No treatments are available for Rett syndrome, although a number of companies, including Acadia, aim to change that.
Acadia’s drug is a synthetic version of a protein found on a hormone linked to normal brain development, designed to reduce inflammation and promote the function of circuitry between neurons.
In the company’s Phase 3 trial, which included 187 girls and young women with Rett, treatment appeared to improve symptoms affecting mood, breathing, hand movement and other functions. Measured on a caregiver assessment called the Rett Syndrome Behavior Questionnaire, participants who received trofinetide scored on average five points lower after 12 weeks of treatment than they did at the study’s start. Those given placebo, by comparison, scored an average of two points lower.
According to Acadia, one or two points can matter, as each behavioral item on the questionnaire is rated as 0 (not true), 1 (sometimes true), or 2 (often true).
On a separate rating scale assessed by physicians, the difference between trofinetide and placebo was more slight — 0.3 points after 12 weeks — although still statistically significant.
“We think that these data, though not overwhelming on efficacy, will likely meet the bar for approval in a rare disease where there are no approved treatments available,” Paul Matteis, an analyst at Stifel, wrote in a Dec. 6 note to clients.
Nearly 93% of the 93 study participants who received trofinetide experienced a side effect, compared to 54% given placebo, although only three events in each group were classified as severe.
Eighty percent of study volunteers on Acadia’s drug experienced diarrhea and 27% reported vomiting, versus 19% and 10%, respectively, on placebo.
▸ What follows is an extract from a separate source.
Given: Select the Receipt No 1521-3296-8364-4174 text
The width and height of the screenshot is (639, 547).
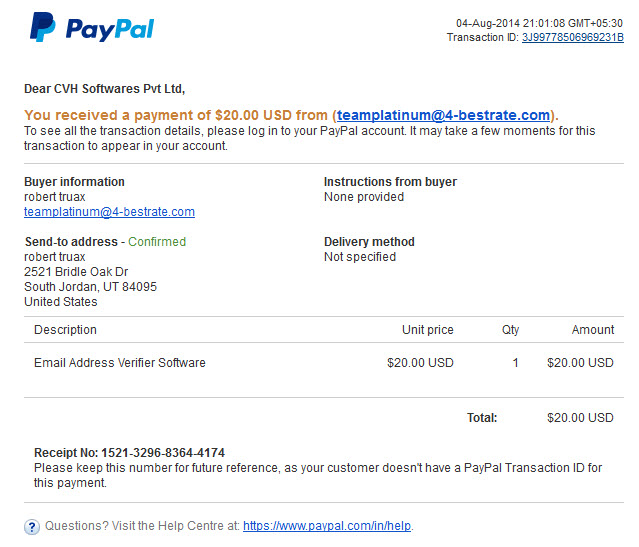Looking at the screenshot, I should pos(129,453).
All told, 17% of people in the trofinetide group discontinued treatment due to side effects, compared to 2% on placebo.
On a conference call Monday, analysts questioned whether the high rate of gastrointestinal side effects might have effectively “unblinded” the study, meaning participants (and their doctors) could have known they were receiving the drug, potentially skewing the results. But Acadia said it was confident that didn’t happen, pointing to sensitivity analyses it performed to test the possibility of unblinding.
Still, Chris Howerton, an analyst at Jefferies, wrote in a note to clients that questions around the drug’s benefit and side effects could spur the FDA to call in outside experts for help reviewing the data, should Acadia file for approval.
The company says it plans to do that around the middle of next year, following a meeting with the FDA it aims to schedule in the first quarter.
But Acadia and the FDA haven’t seemed on the same page recently. In March, the agency informed the company of “deficiencies” in its application for approval of another drug, pimavanserin, for dementia-related psychosis. When the FDA subsequently rejected the treatment, Acadia said it was surprised by the feedback and claimed the regulator had backtracked from previous agreements about the study.
Investors appeared to welcome news of the study success in Rett syndrome, sending shares, which had fallen by nearly half in March, higher by 8%.